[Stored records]
<<<<

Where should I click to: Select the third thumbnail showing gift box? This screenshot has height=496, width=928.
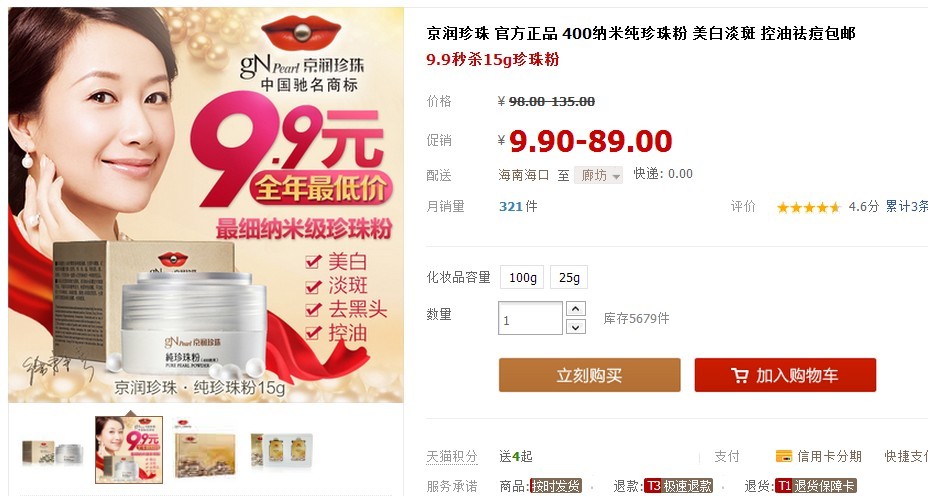205,450
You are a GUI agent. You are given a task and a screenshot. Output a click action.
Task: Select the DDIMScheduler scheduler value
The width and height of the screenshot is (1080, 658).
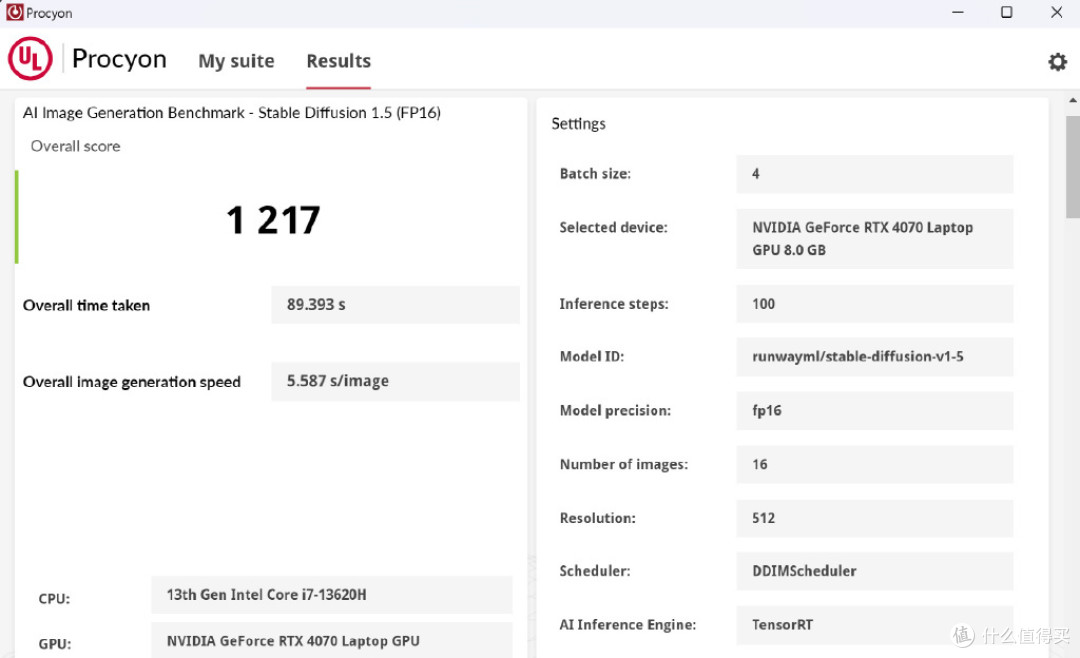click(874, 572)
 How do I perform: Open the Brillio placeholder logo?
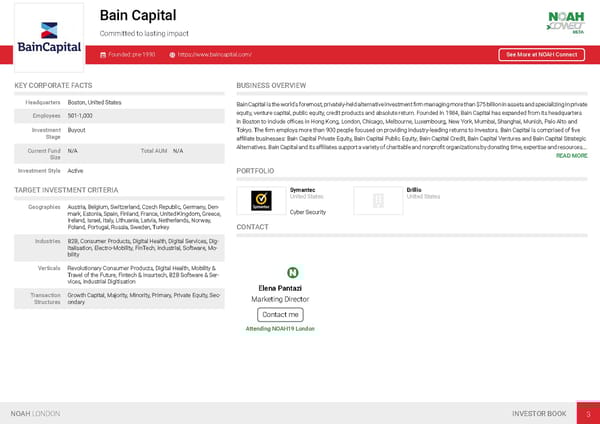[x=378, y=201]
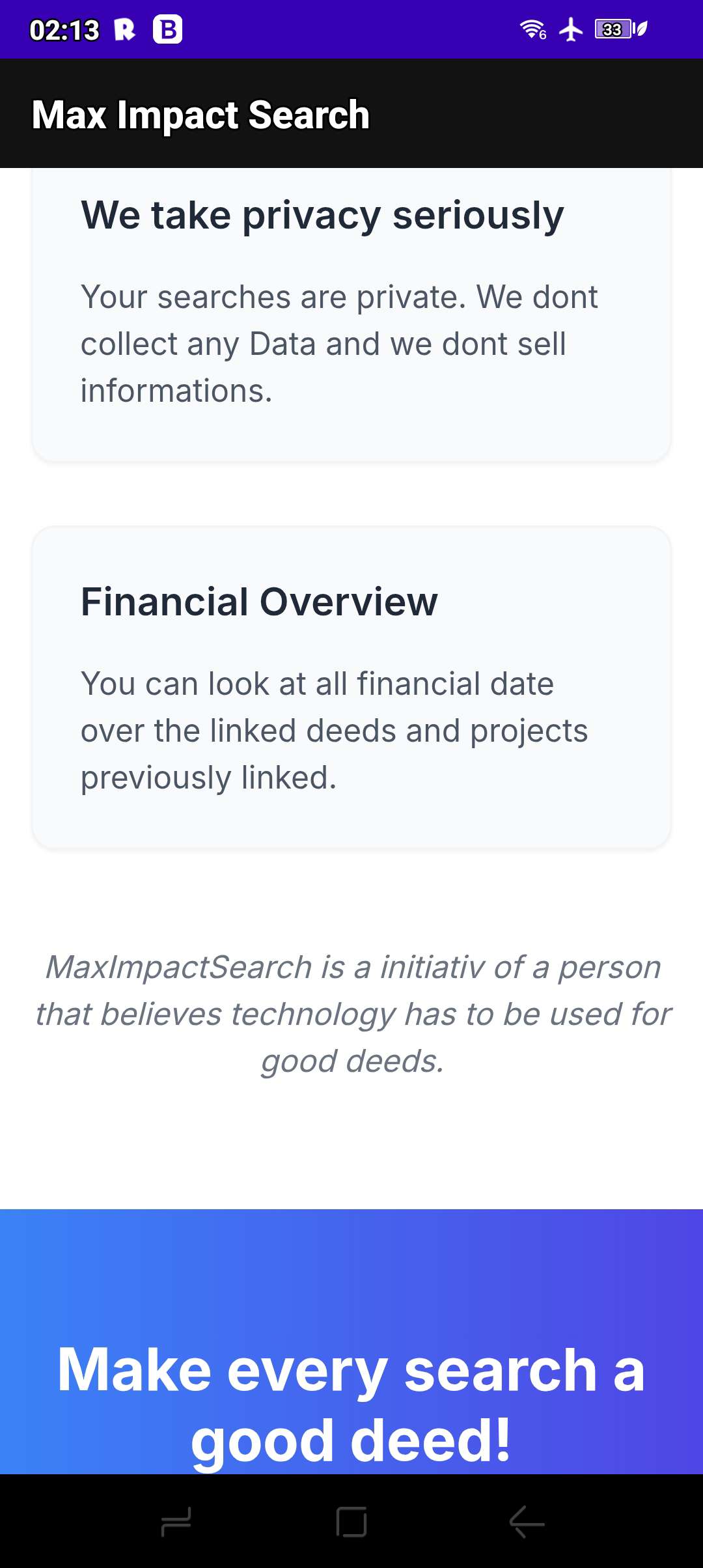Tap the 02:13 clock in status bar

tap(64, 30)
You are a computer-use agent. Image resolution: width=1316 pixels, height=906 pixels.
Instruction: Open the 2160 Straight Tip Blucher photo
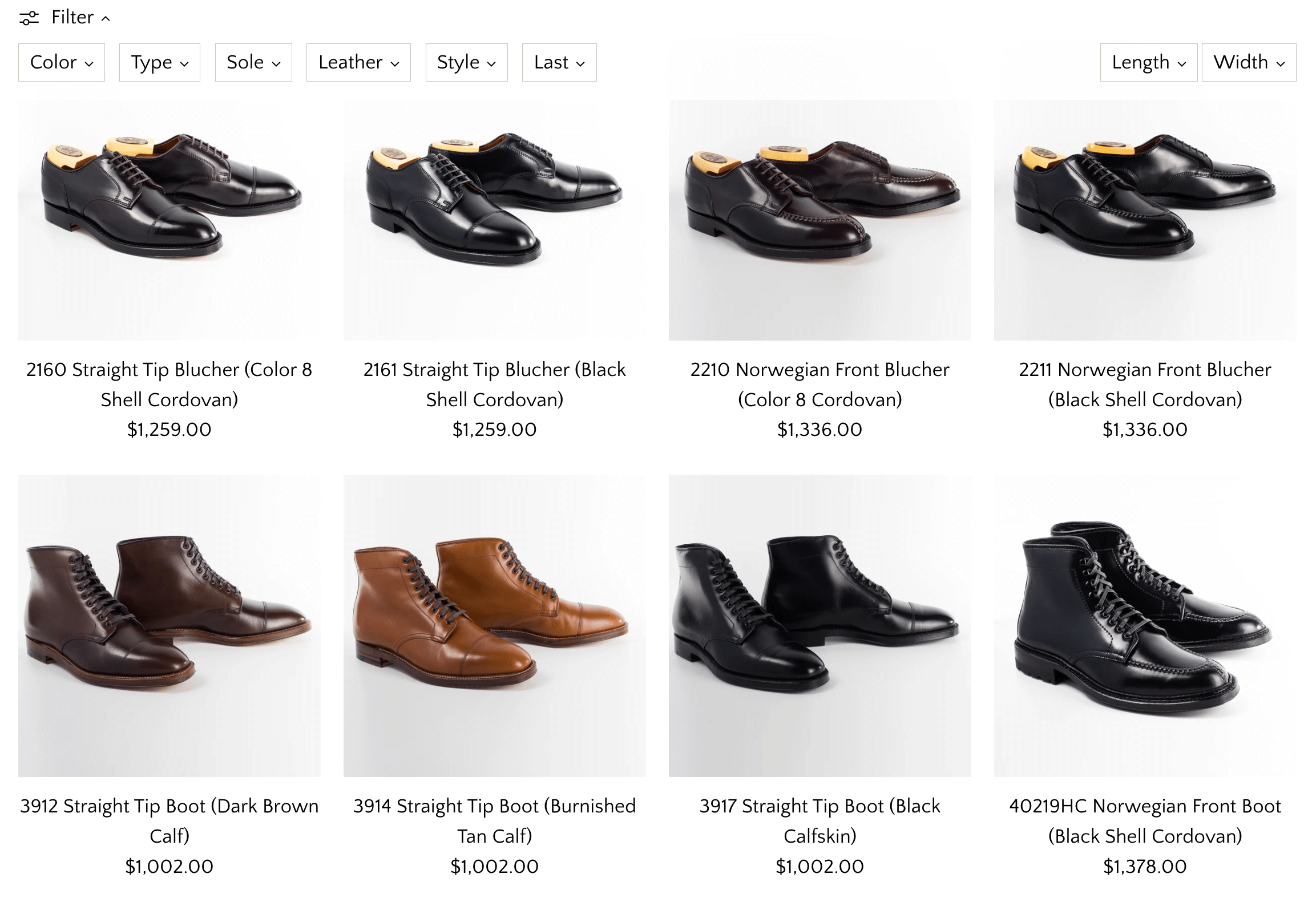click(169, 220)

>>>>

Task description
Leaving the pictures out, set down exactly the lines from the one with "The width and" through the end of the records.

Written solution
The width and height of the screenshot is (1080, 658).
click(874, 572)
 How do I perform: Open the Brillio placeholder logo?
[x=378, y=201]
Tap the 02:13 clock in status bar

tap(64, 30)
You are a computer-use agent. Image resolution: width=1316 pixels, height=906 pixels.
Instruction: Open the 2160 Straight Tip Blucher photo
click(169, 220)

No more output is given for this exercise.